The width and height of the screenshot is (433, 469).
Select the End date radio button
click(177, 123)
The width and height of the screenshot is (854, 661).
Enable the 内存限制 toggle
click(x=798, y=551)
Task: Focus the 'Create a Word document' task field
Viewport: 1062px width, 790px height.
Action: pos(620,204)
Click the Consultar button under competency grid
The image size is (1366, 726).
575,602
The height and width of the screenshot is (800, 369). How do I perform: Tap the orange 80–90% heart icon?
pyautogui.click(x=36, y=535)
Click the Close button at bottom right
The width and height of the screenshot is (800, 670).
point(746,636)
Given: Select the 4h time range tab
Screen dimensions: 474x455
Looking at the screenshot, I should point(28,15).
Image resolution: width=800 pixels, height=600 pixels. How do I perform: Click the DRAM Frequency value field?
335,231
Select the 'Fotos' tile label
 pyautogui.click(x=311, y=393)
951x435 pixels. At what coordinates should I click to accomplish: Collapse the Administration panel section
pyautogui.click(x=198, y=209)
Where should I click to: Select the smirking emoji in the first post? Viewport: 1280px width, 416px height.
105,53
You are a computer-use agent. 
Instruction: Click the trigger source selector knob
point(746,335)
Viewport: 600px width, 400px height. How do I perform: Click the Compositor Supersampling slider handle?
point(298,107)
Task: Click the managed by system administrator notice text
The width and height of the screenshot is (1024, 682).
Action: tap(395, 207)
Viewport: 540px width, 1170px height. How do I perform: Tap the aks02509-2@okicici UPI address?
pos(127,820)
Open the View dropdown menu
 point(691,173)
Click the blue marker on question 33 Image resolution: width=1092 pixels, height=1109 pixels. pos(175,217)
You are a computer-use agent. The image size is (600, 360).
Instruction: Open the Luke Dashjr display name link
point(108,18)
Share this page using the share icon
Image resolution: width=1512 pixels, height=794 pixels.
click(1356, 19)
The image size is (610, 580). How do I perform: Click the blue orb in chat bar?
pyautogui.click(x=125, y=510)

------------------------------------

What you are asked to do |
Give only the number of lines in the preceding material that contain the string "computer".

Solved problem |
2